If we apply formula for the sum of the numbers in a geometric progression we may write :

$\sum_{i=0}^{a} n^{i}=\frac{n^{a+1}-1}{n-1}$ and $\sum_{i=0}^{b} n^{i}=\frac{n^{b+1}-1}{n-1}$ . Therefore we have to show that sequence :

$p_m=\frac{n^{a+1}-1}{n-1}+m\cdot \frac{n^{b+1}-1}{n-1}$ , contains infinitely many primes for any $a$ and $b$ .

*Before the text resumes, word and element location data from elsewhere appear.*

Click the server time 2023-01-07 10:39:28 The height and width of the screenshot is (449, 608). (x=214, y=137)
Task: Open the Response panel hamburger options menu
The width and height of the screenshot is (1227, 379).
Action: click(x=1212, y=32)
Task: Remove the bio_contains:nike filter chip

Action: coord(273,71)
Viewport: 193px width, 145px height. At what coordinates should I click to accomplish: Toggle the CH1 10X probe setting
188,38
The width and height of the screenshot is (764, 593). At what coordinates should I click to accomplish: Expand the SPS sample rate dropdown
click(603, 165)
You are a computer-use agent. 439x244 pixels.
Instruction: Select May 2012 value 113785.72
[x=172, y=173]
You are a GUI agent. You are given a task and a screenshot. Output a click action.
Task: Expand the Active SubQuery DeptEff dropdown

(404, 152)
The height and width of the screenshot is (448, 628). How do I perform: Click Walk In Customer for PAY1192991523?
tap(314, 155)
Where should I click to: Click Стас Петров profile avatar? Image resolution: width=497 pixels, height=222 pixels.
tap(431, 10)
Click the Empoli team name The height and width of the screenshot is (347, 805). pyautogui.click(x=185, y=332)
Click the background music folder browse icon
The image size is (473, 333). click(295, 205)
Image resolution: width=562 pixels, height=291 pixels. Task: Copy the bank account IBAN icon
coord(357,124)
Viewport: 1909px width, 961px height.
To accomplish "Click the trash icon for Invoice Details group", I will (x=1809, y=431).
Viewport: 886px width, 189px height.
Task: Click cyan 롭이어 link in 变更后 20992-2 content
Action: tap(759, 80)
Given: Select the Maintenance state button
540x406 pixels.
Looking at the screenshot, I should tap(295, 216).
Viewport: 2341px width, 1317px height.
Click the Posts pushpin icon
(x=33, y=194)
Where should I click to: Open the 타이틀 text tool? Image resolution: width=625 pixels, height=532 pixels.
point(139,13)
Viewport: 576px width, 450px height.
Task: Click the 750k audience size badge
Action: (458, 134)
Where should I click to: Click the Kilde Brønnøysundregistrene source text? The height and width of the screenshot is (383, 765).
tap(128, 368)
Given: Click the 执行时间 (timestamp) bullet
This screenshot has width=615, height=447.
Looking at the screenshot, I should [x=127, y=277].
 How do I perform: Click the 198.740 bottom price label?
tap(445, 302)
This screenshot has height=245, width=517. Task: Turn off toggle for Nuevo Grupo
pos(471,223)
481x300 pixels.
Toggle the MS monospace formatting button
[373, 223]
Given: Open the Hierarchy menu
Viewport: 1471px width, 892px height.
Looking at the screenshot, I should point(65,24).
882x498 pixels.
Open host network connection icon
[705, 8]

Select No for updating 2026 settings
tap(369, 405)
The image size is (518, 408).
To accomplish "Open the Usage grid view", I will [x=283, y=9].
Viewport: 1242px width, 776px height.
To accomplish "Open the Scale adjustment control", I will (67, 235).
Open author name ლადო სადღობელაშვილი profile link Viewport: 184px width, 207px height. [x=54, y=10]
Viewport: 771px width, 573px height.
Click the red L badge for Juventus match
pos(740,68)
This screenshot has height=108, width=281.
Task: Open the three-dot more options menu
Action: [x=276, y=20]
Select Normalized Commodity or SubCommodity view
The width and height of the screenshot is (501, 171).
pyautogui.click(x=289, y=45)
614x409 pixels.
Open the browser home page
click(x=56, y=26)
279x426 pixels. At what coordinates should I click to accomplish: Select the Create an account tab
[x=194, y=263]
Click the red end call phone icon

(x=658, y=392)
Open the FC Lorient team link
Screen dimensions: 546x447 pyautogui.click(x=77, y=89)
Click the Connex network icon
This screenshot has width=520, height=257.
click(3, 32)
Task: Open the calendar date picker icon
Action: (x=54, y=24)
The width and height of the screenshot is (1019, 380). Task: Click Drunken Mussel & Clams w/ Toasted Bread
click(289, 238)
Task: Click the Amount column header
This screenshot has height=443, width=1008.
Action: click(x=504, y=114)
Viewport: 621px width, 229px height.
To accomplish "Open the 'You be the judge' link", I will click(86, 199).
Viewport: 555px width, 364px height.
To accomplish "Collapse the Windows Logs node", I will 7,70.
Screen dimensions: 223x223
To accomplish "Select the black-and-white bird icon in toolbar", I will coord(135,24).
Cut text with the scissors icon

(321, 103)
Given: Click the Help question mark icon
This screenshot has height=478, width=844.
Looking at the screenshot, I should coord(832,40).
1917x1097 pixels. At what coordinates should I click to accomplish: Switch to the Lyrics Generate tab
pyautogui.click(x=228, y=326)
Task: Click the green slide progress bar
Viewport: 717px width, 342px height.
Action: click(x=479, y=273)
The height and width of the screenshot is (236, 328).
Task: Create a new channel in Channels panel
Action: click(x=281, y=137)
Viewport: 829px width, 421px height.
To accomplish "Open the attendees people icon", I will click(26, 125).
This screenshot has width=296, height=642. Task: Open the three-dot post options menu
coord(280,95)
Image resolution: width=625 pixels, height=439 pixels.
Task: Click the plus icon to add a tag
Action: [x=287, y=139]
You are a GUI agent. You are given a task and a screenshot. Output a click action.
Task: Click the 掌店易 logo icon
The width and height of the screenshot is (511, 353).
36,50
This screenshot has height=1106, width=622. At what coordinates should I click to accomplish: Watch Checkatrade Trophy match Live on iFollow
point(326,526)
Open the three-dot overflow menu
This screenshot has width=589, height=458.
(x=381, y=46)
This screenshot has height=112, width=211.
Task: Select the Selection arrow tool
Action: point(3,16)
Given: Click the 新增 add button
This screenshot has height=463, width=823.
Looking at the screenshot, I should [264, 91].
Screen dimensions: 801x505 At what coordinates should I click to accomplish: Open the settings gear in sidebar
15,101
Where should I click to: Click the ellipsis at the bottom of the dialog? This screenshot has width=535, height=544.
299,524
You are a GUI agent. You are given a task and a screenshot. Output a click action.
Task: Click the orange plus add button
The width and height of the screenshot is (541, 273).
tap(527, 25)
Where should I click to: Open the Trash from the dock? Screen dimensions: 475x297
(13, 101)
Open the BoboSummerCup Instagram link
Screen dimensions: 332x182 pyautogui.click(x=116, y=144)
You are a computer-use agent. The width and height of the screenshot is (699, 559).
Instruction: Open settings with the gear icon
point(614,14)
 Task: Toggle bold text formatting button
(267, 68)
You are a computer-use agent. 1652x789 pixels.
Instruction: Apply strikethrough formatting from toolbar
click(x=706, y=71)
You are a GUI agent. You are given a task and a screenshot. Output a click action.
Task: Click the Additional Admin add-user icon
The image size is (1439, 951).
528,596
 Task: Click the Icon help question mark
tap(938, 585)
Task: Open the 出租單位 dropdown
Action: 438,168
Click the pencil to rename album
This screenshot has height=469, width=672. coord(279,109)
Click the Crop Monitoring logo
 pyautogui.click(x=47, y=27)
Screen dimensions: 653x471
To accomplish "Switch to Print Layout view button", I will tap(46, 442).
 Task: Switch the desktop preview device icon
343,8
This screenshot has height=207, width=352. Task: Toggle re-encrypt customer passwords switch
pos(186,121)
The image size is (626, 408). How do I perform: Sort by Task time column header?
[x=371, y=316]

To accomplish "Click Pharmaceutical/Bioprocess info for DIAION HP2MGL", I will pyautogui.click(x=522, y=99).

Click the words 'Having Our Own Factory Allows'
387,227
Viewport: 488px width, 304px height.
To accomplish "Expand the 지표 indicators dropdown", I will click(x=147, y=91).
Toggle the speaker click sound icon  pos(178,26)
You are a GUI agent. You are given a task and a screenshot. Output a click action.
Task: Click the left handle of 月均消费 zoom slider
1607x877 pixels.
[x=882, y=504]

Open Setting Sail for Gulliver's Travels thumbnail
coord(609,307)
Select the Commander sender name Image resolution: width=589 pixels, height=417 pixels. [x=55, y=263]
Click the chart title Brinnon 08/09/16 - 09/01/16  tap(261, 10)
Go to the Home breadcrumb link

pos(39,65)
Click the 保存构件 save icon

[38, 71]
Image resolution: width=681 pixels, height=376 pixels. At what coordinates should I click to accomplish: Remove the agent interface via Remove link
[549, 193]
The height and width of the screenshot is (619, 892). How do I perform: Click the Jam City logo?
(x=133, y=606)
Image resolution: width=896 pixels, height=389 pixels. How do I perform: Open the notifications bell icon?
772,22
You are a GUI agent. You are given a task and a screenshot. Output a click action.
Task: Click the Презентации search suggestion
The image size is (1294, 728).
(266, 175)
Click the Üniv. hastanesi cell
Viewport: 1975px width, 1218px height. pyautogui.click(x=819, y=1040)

According to Dirichlet's theorem there are infinitely many prime numbers in sequence : $a+n\cdot d$ , for any $(a,d)$ pair if $\gcd(a,d)=1$ , so in order to prove that sequence $p_m$ contains infinitely many primes we have to show that :

$\gcd(\frac{n^{a+1}-1}{n-1},\frac{n^{b+1}-1}{n-1})=1$

There is a known theorem that states :

$\gcd(a^n-1,a^m-1)=a^{\gcd(n,m)}-1$

so we may write following :

$\gcd(n^{a+1}-1,n^{b+1}-1)=n^{\gcd(a+1,b+1)}-1=n-1 \Rightarrow$

$\Rightarrow \gcd(\frac{n^{a+1}-1}{n-1},\frac{n^{b+1}-1}{n-1})=1$

The last equality implies that sequence :

$p_m=\sum_{i=0}^{a} n^{i}+m\cdot\sum_{i=0}^{b} n^{i}$ ,contains infinitely many prime numbers for any fixed $(a,b,n)$ triple,so there are infinitely many primes of the form : $\sum_{i=0}^{a} n^{i}+m\cdot\sum_{i=0}^{b} n^{i}$